I rather like a good trip to Portland, Maine, especially since Portland has managed to cultivate quite a beer and food scene, with everything from a good Belgian beer bar, to a good regional pizza chain, to potato donuts, to even Asian fare like dumplings. So when we were looking for a nice variation on our usual joints, we decided to try Mi Sen Noodle Bar, a relative newcomer on the Portland scene (opened in 2013).
Mi Sen is nominally a Thai noodle bar, but they mostly have found a relatively pleasant niche: most of their dishes are small portions of noodle soup, so you can build a meal for your table out of a few appetizers and a few selections of different soups and noodle dishes. And looking over the menu, it was a rather impressive set of dishes, with a good variety of curry soups (red and green), tom yum and tom kha soups, and quite a few other noodle dishes.

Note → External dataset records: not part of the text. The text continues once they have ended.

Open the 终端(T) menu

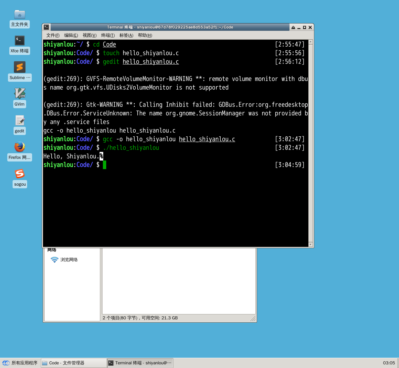[108, 35]
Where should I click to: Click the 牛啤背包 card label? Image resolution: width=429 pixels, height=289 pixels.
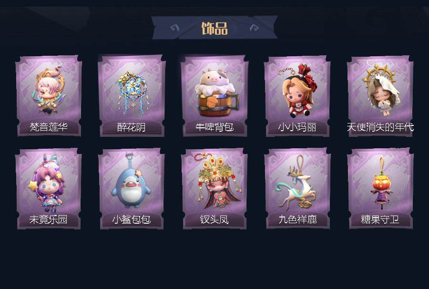point(215,127)
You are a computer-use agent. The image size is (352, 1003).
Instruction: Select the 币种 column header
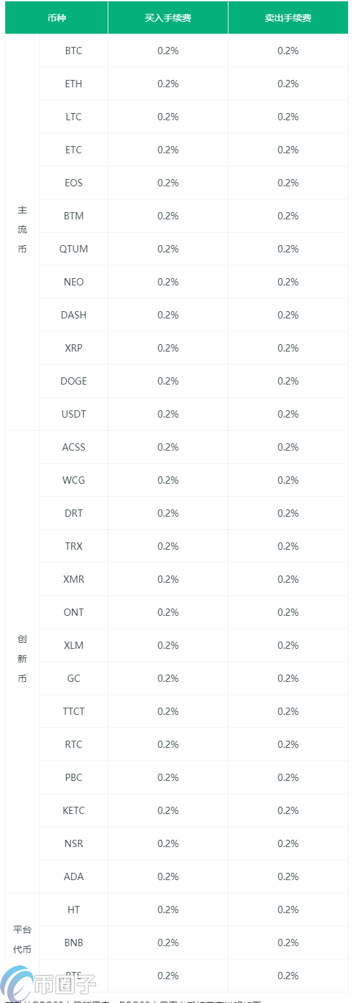tap(57, 18)
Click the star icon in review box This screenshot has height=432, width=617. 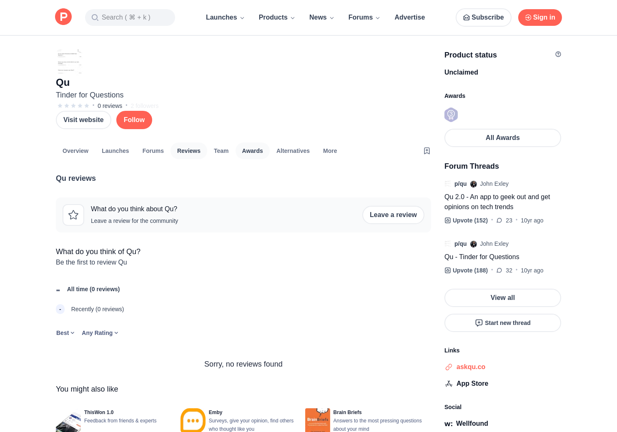pyautogui.click(x=73, y=215)
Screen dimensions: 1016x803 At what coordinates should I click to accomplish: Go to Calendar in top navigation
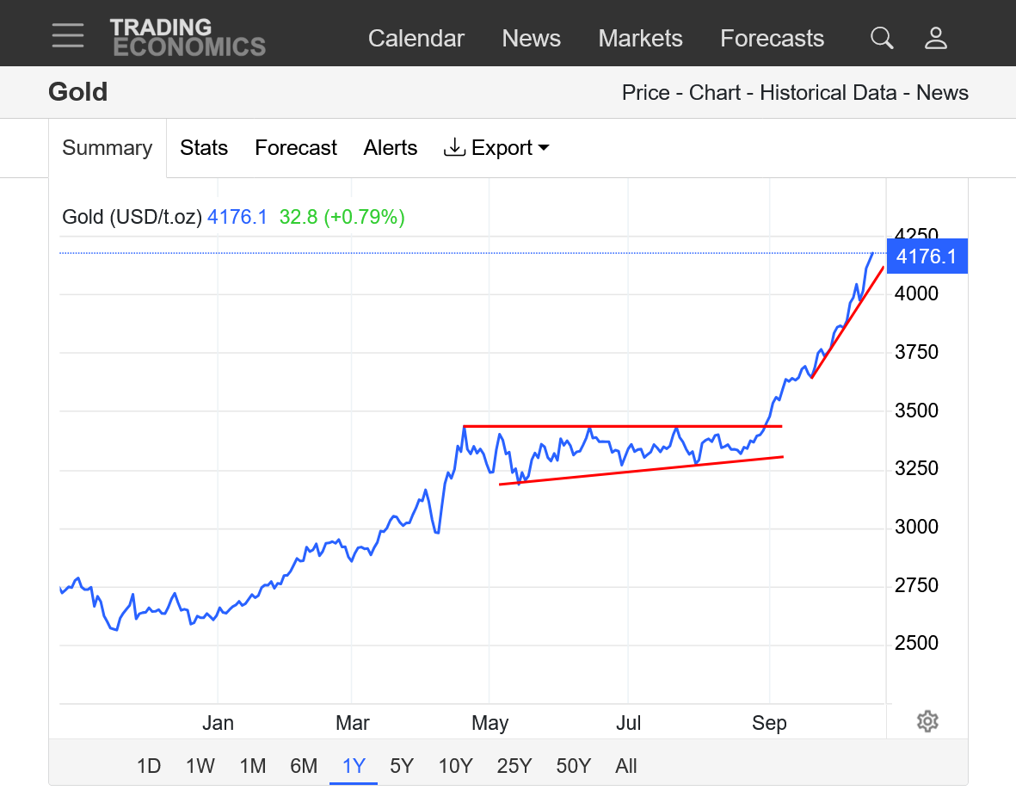pos(416,39)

But we also saw a nice selection of appetizers, so we started with one of their specials: chive cakes. Nice little cubes of rice flour and chives, these were perfectly crisped up and served with a nice sweet but spicy soy-based sauce, making nice little tender packets that remind me of the better parts of fried dumplings and turnip cakes combined. I’d definitely get these again.
Next up was “pak moh rice crepes”, which were delicate little steamed rice flour crepes wrapped around a filling of peanuts and pork, making for basically a nice little dumpling: a great rice wrapper filled with some rich, nicely-seasoned minced pork. Also worth getting again.
For the main course, we ended up splitting three small bowls between the two of us. We mixed up some noodle dishes and soups, so we ended up doing drunken noodles with chicken, dry noodles with pork, and num daeng with slow-cooked beef. Starting off with the drunken noodles, these were a rather nice take on a classic dish: nicely toothy flat noodles served up with some very spicy chicken, a good mix of vegetables, and a little bit of egg, making a pleasant dish. Texture-wise, this was about perfect, with the noodles just starting to absorb the sauce.
The dry noodles with pork were also quite enjoyable: a mix of noodles and a sweet and sour sauce tossed with some nicely marinated pork, bean sprouts, and vegetables, this ended up being a pleasant, lighter dish.
And probably my favorite was the num daeng. Basically a beef soup with an ample portion of slow simmered beef that’s just hit point of falling apart, served up in a lighter brother with lots of star anise, this was a pleasant, homey sort of soup. Definitely a nice way to round out the meal.
So, while it’s a bit unusual in that it’s not really a “Thai” place or a “noodle bar”, I like the basic concept: lots of nicely conceived and well-executed small dishes, served up in a pleasant restaurant. Again, another place (among many in Portland) worthy of a revisit.